start Data supplied
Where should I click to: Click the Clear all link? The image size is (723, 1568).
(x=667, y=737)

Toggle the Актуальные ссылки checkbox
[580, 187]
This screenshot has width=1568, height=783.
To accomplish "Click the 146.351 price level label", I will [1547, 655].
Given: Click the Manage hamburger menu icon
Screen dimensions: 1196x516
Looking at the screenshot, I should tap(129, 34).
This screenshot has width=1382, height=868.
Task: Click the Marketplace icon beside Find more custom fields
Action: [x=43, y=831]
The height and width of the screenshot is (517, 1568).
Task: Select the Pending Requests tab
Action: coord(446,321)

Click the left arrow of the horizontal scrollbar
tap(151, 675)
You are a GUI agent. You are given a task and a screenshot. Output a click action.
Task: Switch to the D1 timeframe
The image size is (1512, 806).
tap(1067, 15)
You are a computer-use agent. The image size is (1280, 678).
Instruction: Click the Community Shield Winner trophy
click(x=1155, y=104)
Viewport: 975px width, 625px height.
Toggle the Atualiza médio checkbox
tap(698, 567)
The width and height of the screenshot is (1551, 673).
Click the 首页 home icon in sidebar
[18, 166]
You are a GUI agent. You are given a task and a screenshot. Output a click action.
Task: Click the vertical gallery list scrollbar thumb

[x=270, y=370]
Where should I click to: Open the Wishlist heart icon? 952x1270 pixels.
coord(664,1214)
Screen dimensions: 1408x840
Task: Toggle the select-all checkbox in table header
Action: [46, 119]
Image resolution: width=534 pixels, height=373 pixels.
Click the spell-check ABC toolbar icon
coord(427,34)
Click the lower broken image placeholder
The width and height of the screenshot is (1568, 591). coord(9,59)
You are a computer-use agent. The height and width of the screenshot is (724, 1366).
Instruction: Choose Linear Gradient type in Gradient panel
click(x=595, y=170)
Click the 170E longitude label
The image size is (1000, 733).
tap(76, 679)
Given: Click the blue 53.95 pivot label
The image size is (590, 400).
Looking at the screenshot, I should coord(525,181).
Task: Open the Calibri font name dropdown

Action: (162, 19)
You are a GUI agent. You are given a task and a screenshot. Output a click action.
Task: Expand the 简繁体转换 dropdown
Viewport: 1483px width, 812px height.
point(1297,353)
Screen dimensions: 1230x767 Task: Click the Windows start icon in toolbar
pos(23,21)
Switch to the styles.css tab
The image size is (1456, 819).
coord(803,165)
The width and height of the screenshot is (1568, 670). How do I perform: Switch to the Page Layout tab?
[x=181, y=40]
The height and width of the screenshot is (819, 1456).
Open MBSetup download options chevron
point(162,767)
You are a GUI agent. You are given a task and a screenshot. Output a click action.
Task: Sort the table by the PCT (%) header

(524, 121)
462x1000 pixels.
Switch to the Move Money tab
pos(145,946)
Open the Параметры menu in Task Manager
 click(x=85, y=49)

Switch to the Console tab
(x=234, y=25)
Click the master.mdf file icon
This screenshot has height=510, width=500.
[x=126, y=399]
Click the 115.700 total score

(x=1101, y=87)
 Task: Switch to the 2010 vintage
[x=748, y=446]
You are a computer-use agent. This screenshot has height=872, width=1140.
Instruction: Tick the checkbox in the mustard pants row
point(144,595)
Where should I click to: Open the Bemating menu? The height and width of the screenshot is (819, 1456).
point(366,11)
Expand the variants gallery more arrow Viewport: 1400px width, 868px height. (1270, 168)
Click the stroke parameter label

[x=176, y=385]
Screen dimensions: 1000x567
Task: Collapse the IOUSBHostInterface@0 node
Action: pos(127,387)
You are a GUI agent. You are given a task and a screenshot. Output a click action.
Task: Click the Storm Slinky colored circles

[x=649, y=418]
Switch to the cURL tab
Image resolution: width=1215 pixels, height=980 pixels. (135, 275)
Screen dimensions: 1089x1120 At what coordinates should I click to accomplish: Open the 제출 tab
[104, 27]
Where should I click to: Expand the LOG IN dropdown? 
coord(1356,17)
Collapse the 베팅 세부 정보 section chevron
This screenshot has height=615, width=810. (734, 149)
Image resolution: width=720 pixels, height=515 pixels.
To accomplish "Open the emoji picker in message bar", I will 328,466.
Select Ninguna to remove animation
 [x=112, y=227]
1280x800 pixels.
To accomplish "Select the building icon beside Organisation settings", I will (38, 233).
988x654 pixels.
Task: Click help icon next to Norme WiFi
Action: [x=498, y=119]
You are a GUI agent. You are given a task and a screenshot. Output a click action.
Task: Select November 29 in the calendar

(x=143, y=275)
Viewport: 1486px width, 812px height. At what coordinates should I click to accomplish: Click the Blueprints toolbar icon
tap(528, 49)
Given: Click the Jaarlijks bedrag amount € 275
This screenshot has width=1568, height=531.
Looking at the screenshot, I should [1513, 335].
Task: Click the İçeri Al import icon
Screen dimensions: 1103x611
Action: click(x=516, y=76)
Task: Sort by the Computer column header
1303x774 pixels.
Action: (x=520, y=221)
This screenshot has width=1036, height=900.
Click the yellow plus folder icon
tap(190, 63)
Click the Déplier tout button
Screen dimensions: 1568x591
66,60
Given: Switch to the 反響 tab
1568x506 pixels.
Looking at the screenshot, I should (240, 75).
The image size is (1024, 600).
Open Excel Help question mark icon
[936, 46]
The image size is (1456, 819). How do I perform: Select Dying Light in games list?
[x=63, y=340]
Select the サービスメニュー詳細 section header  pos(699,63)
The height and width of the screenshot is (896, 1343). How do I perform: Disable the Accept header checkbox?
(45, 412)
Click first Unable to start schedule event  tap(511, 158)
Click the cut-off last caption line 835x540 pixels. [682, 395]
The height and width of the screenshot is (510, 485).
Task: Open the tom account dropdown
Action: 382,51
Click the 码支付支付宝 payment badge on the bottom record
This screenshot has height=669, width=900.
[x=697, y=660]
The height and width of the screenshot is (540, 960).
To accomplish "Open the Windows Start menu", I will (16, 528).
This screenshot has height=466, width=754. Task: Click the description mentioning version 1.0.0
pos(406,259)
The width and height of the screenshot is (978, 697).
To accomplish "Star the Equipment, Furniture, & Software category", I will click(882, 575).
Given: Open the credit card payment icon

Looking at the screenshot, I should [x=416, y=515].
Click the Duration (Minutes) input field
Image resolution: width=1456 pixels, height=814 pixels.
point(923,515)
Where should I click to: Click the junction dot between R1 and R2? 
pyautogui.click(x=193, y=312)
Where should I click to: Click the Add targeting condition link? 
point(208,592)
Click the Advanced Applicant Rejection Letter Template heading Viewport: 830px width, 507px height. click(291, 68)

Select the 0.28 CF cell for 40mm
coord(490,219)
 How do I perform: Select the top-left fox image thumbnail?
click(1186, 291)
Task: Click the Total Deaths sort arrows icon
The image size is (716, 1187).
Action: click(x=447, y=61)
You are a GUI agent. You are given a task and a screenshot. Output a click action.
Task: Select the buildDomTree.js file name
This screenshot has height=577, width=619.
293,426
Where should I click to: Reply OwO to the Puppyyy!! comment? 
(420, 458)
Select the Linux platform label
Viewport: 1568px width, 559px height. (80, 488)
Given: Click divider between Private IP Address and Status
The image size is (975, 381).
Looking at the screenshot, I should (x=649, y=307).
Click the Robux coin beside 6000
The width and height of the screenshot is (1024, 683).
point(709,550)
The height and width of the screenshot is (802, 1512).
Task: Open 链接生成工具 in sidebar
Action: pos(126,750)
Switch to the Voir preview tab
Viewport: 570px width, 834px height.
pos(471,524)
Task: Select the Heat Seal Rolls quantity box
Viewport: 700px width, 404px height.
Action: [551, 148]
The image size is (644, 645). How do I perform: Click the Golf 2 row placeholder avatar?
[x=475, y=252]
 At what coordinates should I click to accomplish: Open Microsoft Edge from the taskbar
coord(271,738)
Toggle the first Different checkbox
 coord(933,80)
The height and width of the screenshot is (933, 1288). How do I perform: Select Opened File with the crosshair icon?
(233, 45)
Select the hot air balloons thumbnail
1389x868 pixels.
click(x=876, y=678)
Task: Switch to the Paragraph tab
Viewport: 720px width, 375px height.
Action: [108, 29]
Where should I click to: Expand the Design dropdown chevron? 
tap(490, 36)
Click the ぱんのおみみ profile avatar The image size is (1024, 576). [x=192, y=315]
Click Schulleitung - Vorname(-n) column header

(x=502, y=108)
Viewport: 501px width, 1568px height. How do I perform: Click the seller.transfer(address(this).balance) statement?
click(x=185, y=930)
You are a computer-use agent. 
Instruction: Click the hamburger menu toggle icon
end Data supplied
> **What to work on**
Reproduce verbatim the part of the records that opens with the line containing "Given: Click the blue 53.95 pivot label" and closes with the line containing "point(1297,353)", both of those lines included.

> **Solution for this exercise**
Given: Click the blue 53.95 pivot label
The image size is (590, 400).
Looking at the screenshot, I should coord(525,181).
Task: Open the Calibri font name dropdown

Action: (162, 19)
You are a GUI agent. You are given a task and a screenshot. Output a click action.
Task: Expand the 简繁体转换 dropdown
Viewport: 1483px width, 812px height.
point(1297,353)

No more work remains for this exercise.